My name is Jenny Hueston. I am from Canada. I lived in London for several years before landing in Brooklyn which is where I am now based
What was the first camera you ever had?
It was a bright red plastic Vivitar with a red zip up case and a wrist strap. I got it from my parents for my birthday one year when I was probably about 10. It spent a lot of time at summer camp with me and captured a lot of great early '90s preteen looks.
Where do you keep all of your photos?
Boxes and boxes and boxes and hard drives and more boxes. I have so many prints, Polaroids and negatives from over the years. There is a big box at my mom and dad's place that I like to go through every now and then.
What is the most challenging thing about working in the field of photography?
I think that one of the most difficult things about being a photographer is the freelance aspect of it. Of course this is also one of the most wonderful things about it as you have freedom to do what you want and create what you want. It is a bit of a double edged sword though as you are the only on responsible for how your career goes. You have to make it up a bit as you go along.
Do you surf? What is the connection between your work and surfing?
I think I am more of a spectator than a surfer.

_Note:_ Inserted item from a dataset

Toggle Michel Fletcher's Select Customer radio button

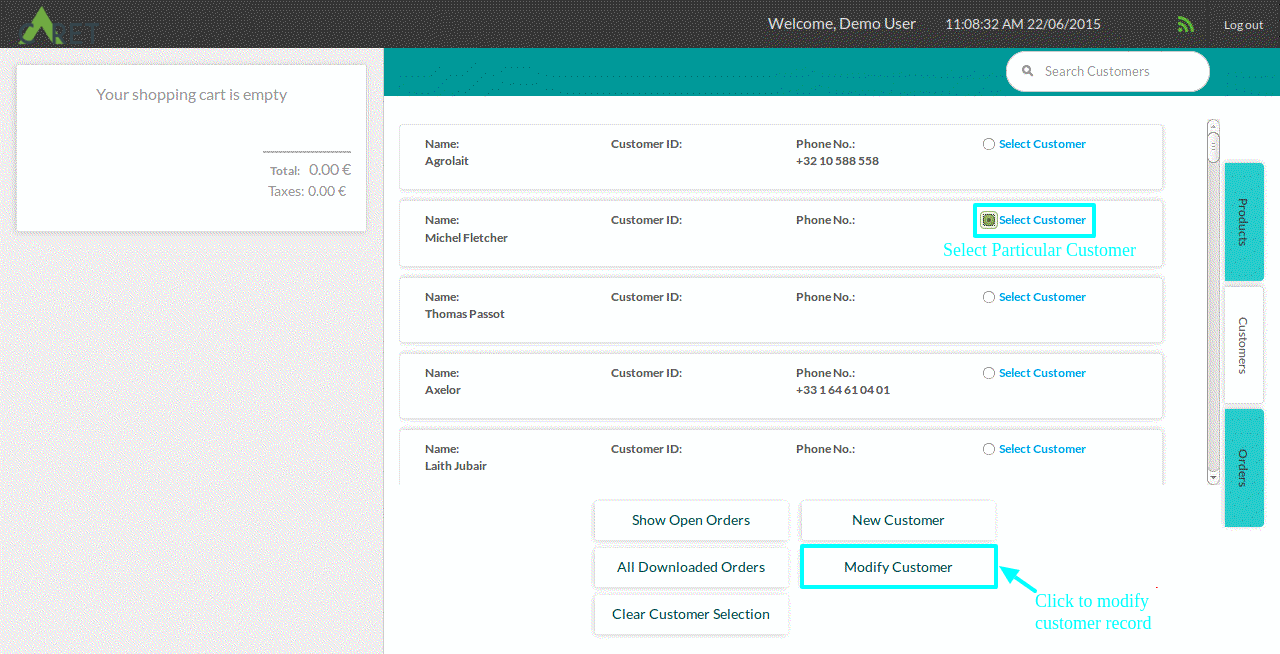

Several of my good friends are obsessive surfers and I spend a lot of time on beaches with them. I find I spend more time on the beach taking pictures than in the water. This has turned into an on going surf project. I love early morning light by the ocean and there is a freedom in surfing that I am fascinated in capturing. These two elements go together beautifully.
Describe your photos in 5 words, or in one sentence.
Nostalgic, muted, free, intimate and eclectic
What is the greatest compliment you've ever received?
My mom once relayed to me that my grandfather had told her that I was like a free like a butterfly. I always smile when i think of that.
Where is your favorite place on earth?
In the middle of any serene lake in Northern Ontario during summer. Preferably early in the morning when it's misty.
What's your favorite photo you've ever taken?
If I had to pick one though I think it would be of my niece. My sister and I were on a long drive between northern Quebec and southern Ontario. Lily had spent several hours of that telling us about her magical fairy world and everything she imagined in it. The picture I took of her is when she is fast asleep in the back of the car. It reminds me being a child and dreaming of fairies.